Então o corpo não vai mais ser visto
da mesma maneira. Isso se pode perceber claramente, por exemplo, no
Projeto do Humano Visível, que é a
digitalização total do corpo para servir como uma referência à visualização absoluta do corpo. Esse projeto é
paralelo ao Projeto Genoma Humano, que pretende decifrar o plano micro, que pretende decifrar
justamente a informação genética de cada um. Então você tem uma digitalização total por um lado e, por outro lado, uma decifração do código genético. Esse corpo na verdade vai ser visto como maquinações,
num plano micro, e o resultado dele no plano orgânico é o resultado
dessas maquinações. Nós não estamos mais interessados na anatomia
desse corpo, nós mudamos de plano.
E a medicina pós-humana vai trabalhar com as possibilidades, que se
abrem pelas novas tecnologias, de fazer intervenções e modificações
nesse corpo, que na verdade não cabem dentro da concepção de medicina moderna. Já é outra medicina. Essa dissolução que ocorre na passagem para uma perspectiva micro, molecular, essa dissolução é que
está sendo chamada de o pós-humano. Esse "pós" designa uma passagem para alguma outra coisa.

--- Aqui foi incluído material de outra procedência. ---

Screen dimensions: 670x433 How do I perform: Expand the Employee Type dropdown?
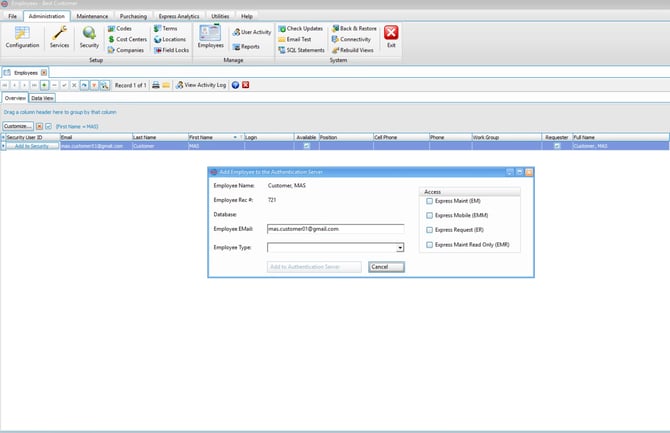[x=399, y=247]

E o que é essa outra coisa?
Aí começam as diferenciações dentro do pós-humano sobre o que seria, digamos assim, a "superação" desse corpo. De um lado existe uma
corrente que vai começar a trabalhar a "obsolescência" do corpo, e daí
Kurzweil, por exemplo, falar em um ser humano 2.0, pensando essa
superação como uma transcendência desse corpo sendo concebida da
seguinte maneira: "E se o corpo fosse apenas um suporte que pode ser,
digamos, abstraído, e a gente pudesse pensar a mente humana como
algo que pudesse ter uma continuidade, a gente poderia fazer o humano existir para além desse suporte?". Essa linhagem vai trabalhar isso
via inteligência artificial e robótica.
A outra linha é a da biogenética, que é a transformação do próprio
humano. A transformação do humano, de certo modo, abre perspectivas de uma segunda linha de evolução, que não é mais uma evolução
natural. E a grande discussão hoje em dia é qual é o sentido dessa
transformação que pode levar a uma outra natureza humana e quem
vai entrar nessa outra natureza humana. Aí você tem toda a questão,
por exemplo, das novas formulações da eugenia, todo o medo da volta
das doutrinas eugênicas dos anos 30, inclusive do nazismo etc., sobre
melhoramento não mais de raça, mas de patrimônio genético.

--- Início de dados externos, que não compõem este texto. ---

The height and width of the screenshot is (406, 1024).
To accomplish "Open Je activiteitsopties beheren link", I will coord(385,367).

Passagens do seu livro sugerem que é na experiência estética que o homem
encontra algumas das respostas diante do assombro das transformações
que estão em curso. Qual o papel da arte nesse contexto?
A arte, seguindo um pouco as indicações principalmente de Deleuze,
interessa como criação de devir. Portanto, a arte trabalha fundamentalmente com a questão do virtual, porque o devir é aquilo que ainda
não foi atualizado, que existe como virtual e que encontra uma expressão em uma criação. A arte é um terreno extremamente sensível, e o
próprio capital e a tecnociência estão cada vez mais conscientes da importância da arte, exatamente porque ambos lidam com o virtual, claro que não da mesma maneira.
E não é por acaso que o interesse pela arte se deslocou para a arte
contemporânea, que hoje a alta finança está interessada por arte contemporânea, e não mais pela "obra", por aquilo que pode ser inscrito
ou que já foi inscrito na história da arte etc.
O que me interessa mais além da relação da arte com o virtual é o
modo como os artistas contemporâneos estão estabelecendo uma relação nova com as tecnologias, no sentido em que nem eles são senhores das tecnologias nem são escravos delas, mas estabelecem uma relação de diálogo intenso com elas.
Não havendo primazia nem do humano nem da máquina, essa relação possibilita a realização de potências das máquinas que ainda não
tinham sido atualizadas junto com potências criativas do humano que
também não tinham sido atualizadas, porque elas só podem se dar na
relação, que é o que ocorre por exemplo nos trabalhos do Bill Viola,
um artista capaz de captar essas potências por meio de um uso muito
particular e criativo das novas tecnologias.